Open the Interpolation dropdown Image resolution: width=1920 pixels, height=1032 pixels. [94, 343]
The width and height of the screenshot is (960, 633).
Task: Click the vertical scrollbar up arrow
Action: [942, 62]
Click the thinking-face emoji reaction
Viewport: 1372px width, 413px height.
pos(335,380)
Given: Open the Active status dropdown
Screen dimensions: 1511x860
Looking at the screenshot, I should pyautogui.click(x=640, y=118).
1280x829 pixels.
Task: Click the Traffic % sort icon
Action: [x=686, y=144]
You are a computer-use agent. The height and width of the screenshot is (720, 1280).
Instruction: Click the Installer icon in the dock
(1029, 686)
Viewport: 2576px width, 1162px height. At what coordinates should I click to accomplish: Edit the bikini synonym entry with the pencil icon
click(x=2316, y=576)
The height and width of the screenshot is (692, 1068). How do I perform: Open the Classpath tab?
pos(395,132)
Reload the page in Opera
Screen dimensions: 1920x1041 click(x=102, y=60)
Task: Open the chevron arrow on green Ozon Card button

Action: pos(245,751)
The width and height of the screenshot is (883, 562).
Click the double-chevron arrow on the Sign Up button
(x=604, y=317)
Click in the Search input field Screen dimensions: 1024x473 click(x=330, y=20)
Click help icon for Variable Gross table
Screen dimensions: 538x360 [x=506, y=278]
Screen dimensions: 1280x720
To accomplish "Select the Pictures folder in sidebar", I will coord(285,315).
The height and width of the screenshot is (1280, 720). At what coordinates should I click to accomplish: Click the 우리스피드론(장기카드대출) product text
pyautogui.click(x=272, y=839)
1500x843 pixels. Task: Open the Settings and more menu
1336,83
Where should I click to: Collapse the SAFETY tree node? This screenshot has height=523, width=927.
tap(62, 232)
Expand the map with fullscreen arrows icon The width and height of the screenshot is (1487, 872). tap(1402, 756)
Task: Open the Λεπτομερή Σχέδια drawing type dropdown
-------------------------
◆ Task details ◆
Rewrite every line of the records above as a numbered list, omitting any blank lines.

◆ Exercise solution ◆
1. Open the Interpolation dropdown Image resolution: width=1920 pixels, height=1032 pixels. [94, 343]
2. The width and height of the screenshot is (960, 633).
3. Task: Click the vertical scrollbar up arrow
4. Action: [942, 62]
5. Click the thinking-face emoji reaction
6. Viewport: 1372px width, 413px height.
7. pos(335,380)
8. Given: Open the Active status dropdown
9. Screen dimensions: 1511x860
10. Looking at the screenshot, I should pyautogui.click(x=640, y=118).
11. 1280x829 pixels.
12. Task: Click the Traffic % sort icon
13. Action: [x=686, y=144]
14. You are a computer-use agent. The height and width of the screenshot is (720, 1280).
15. Instruction: Click the Installer icon in the dock
16. (1029, 686)
17. Viewport: 2576px width, 1162px height. At what coordinates should I click to accomplish: Edit the bikini synonym entry with the pencil icon
18. click(x=2316, y=576)
19. The height and width of the screenshot is (692, 1068). How do I perform: Open the Classpath tab?
20. pos(395,132)
21. Reload the page in Opera
22. Screen dimensions: 1920x1041 click(x=102, y=60)
23. Task: Open the chevron arrow on green Ozon Card button
24. Action: pos(245,751)
25. The width and height of the screenshot is (883, 562).
26. Click the double-chevron arrow on the Sign Up button
27. (x=604, y=317)
28. Click in the Search input field Screen dimensions: 1024x473 click(x=330, y=20)
29. Click help icon for Variable Gross table
30. Screen dimensions: 538x360 [x=506, y=278]
31. Screen dimensions: 1280x720
32. To accomplish "Select the Pictures folder in sidebar", I will coord(285,315).
33. The height and width of the screenshot is (1280, 720). At what coordinates should I click to accomplish: Click the 우리스피드론(장기카드대출) product text
34. pyautogui.click(x=272, y=839)
35. 1500x843 pixels. Task: Open the Settings and more menu
36. 1336,83
37. Where should I click to: Collapse the SAFETY tree node? This screenshot has height=523, width=927.
38. tap(62, 232)
39. Expand the map with fullscreen arrows icon The width and height of the screenshot is (1487, 872). tap(1402, 756)
40. Task: Open the Λεπτομερή Σχέδια drawing type dropdown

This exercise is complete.